Et comme lesdits futurs mariants pour leur plus grande commodité, il y veut faire bâtir une maison et autres édifices sur la part d'icelle Marie Catherine, pourquoi il en a été fait le partage ce jourd'hui. A cet effet, les parties se sont exprès transportées sur ledit lieu, savoir ledit maître Jean Henninot au nom et se portant fort pour ladite Anne Boursiez sa nièce, et ledit Urbain au nom de ladite Marie Catherine sa fille, accompagnés desdits autres comparants dessus nommés, qu'ils ont le tout considéré possible, ils ont jeté lots sur lesdites deux parts et fait ledit partage. Savoir ladite Marie Catherine aura sa part et moitié à prendre en lisière au jardin de ladite Philippotte Tellier, d'autre à l'autre moitié et des deux bouts au warescaix des seigneurs. Et la part et moitié de ladite Anne à prendre du côté d'en haut tenant en lisière à la partie et moitié ci-devant déclarée, d'autre au jardin de Guillaume … et Pierre Allart et des deux deux bouts les mêmes que la moitié précédente. A condition d'avoir autant d'issues l'un que l'autre sur la ruelle de devant menant à l'église et de livrer passage l'un à l'autre. Savoir de la part d'en bas pour aller au … qui est en haut dans ladite rue et de ladite part d'en haut pour aller à ladite église. Selon et conformément comme il est encore déclaré par le testament des feux père-grand et mère-grande, à condition aussi que ladite Marie Catherine aura et devra prendre librement six frênes qui sont à une bottée à la haie du bois sur la part de ladite Anne sa sœur et ce pour et en considération de l'égalité desdites parts. Et comme aussi il se trouve qu'il a quelques matériaux en ladite part d'en bas, pour quoi ladite Marie Catherine devra payer à ladite Anne sa sœur la somme de cinq florins et ce pour mieux vaille.

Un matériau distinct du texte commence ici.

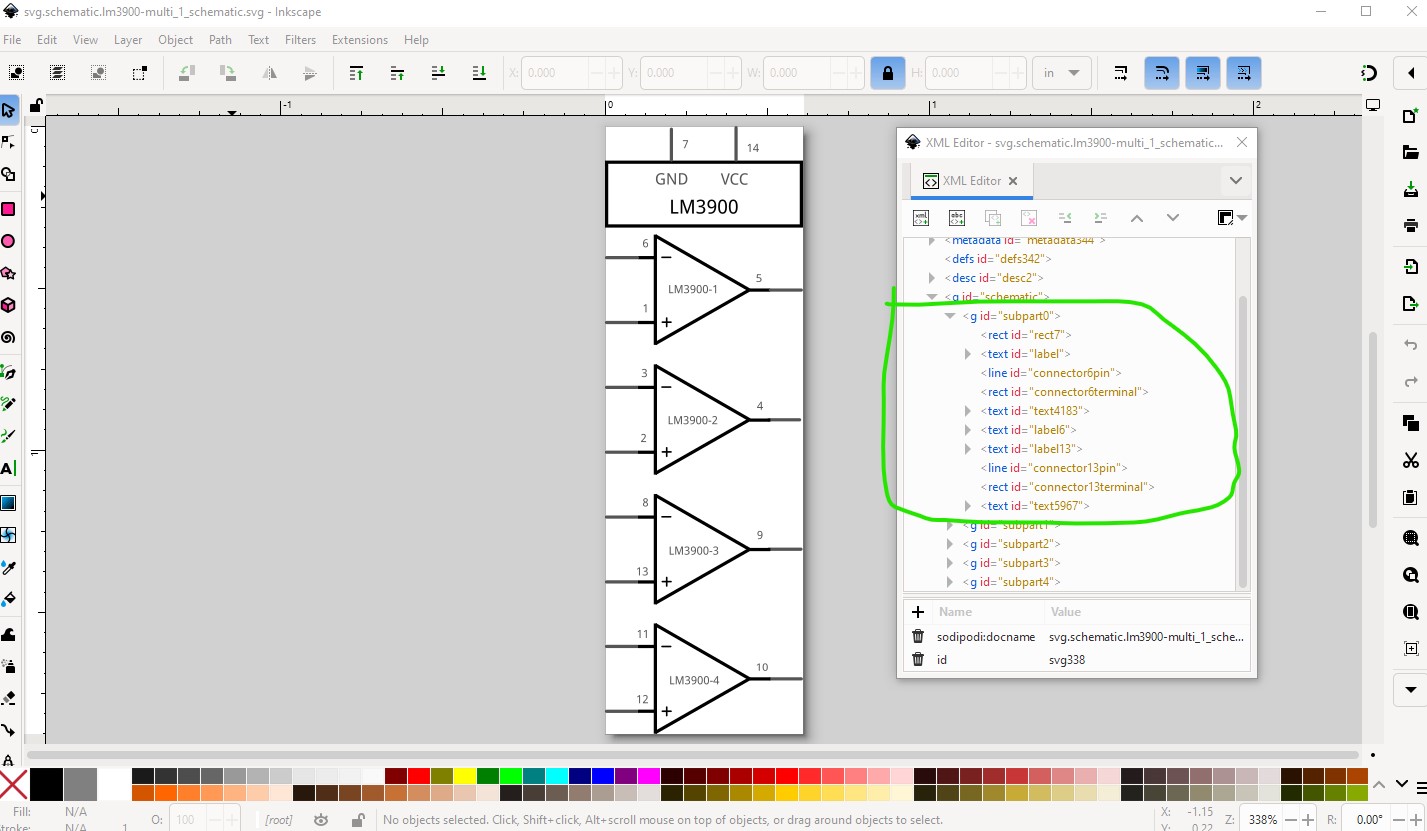Select the Text tool in toolbox
Image resolution: width=1427 pixels, height=831 pixels.
[x=8, y=468]
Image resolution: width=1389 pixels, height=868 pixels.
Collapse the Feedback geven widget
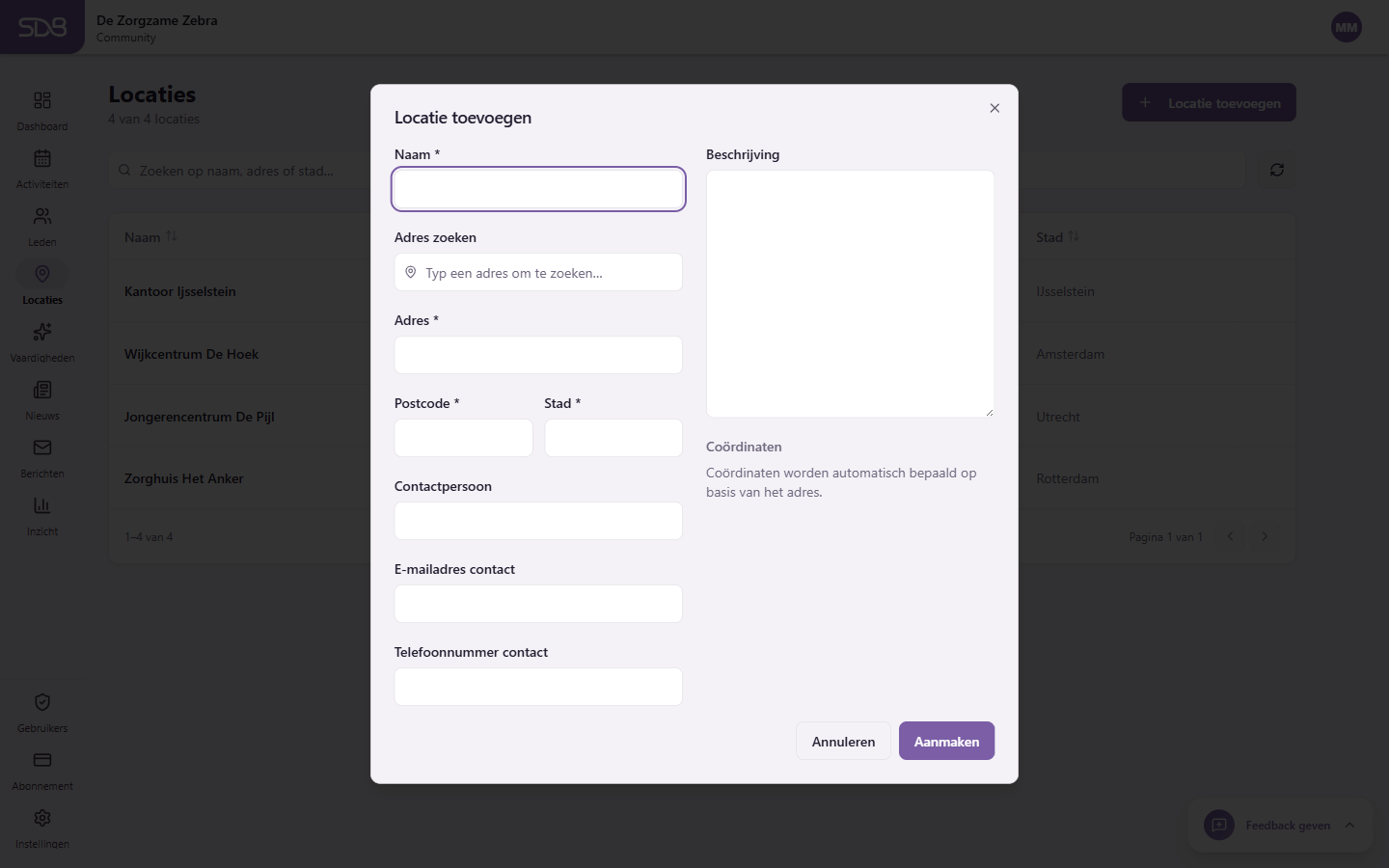point(1348,826)
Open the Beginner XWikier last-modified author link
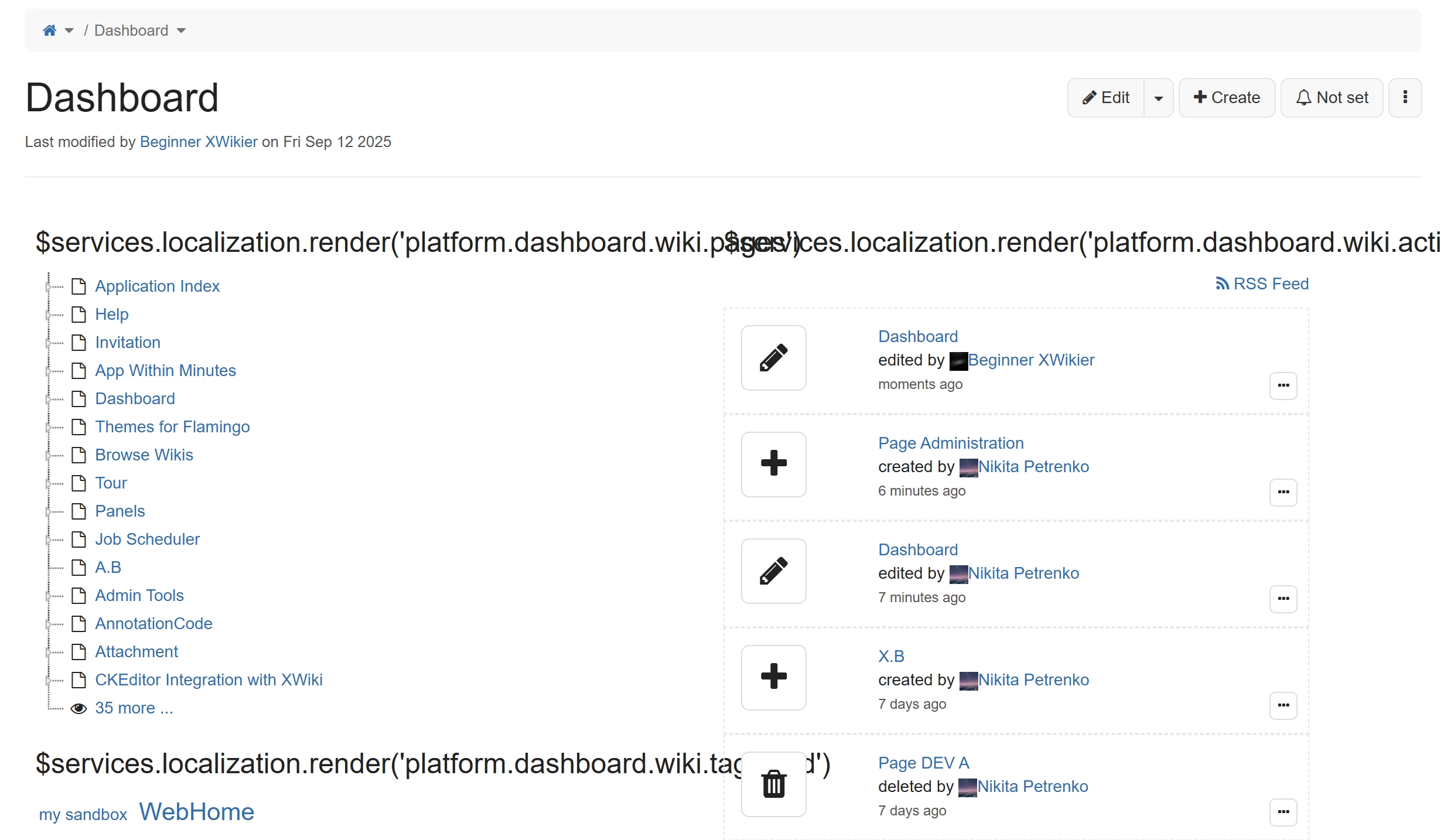Screen dimensions: 1444x840 point(199,142)
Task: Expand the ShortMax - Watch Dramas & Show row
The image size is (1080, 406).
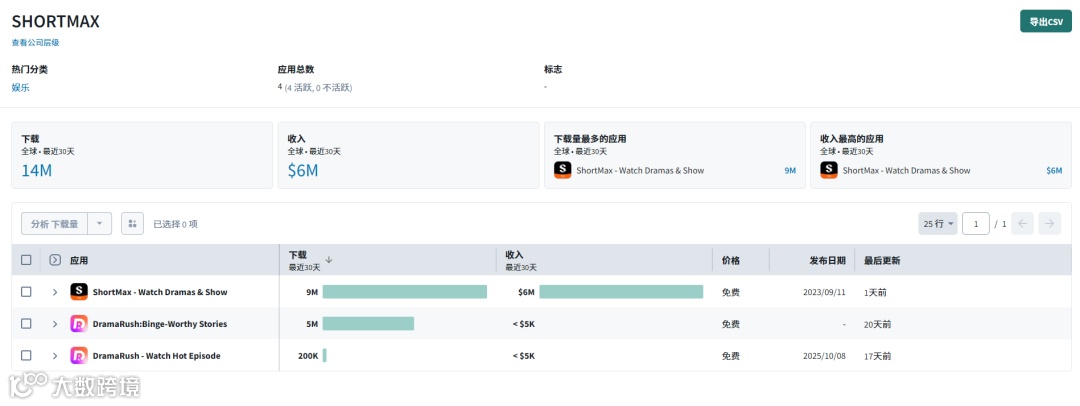Action: [55, 292]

Item que ledit Urbain Boursiez son père lui doit et promet payer la somme de seize florins qui est sa part de la fourmoture mobiliaire qu'il lui avait assigné contractant son second mariage avec Marie Lecardé. Item que ledit maître Jean Henninot son dit oncle lui doit et promet lui payer aussi la somme de vingt florins et quatre mencauds de blé qu'il a été chargé par certaine ordonnance faite par ses père et mère.

Item qu'il a été devisé et accordé entre lesdites parties que le dernier vivant desdits deux futurs mariants à hoir et sans hoir demeurera en tous biens meubles et action mobiliaire trouvé en leur communauté aux charges des dettes, obsèques et funérailles, sauf et réserve que s'il advenait que l'un ou l'autre desdits futurs mariants viendrait à décéder sans hoirs de ce dit mariage, les amis et plus prochains parents dudit décédé seront libres de reprendre franchement une des plus principales pièces d'habillement qu'elle aura servi à son chef et corps sans aucune charge desdites dettes. A toutes les devises, promesses et conditions ci-dessus dites, lesdites parties ont promis tenir, entretenir, fournir et accomplir sans y contrevenir par les foi et serment de leurs personnes, sous l'obligation de leurs biens présents et futurs sur trente pattars de peine à donner & renonçant &. Fait et passé audit Montigny par devant le notaire soussigné et en présence desdits parents et amis dénommés au préambule de ceste le jour, mois et an que dessus.

Suivent les marques et signatures de Claude Delacourt, Noël Leduc, Jeanne Wasselart, Marie Catherine Boursiez, Philippe Delebarre, Michel Malezieu, Jean Henninot, Urbain Boursiez.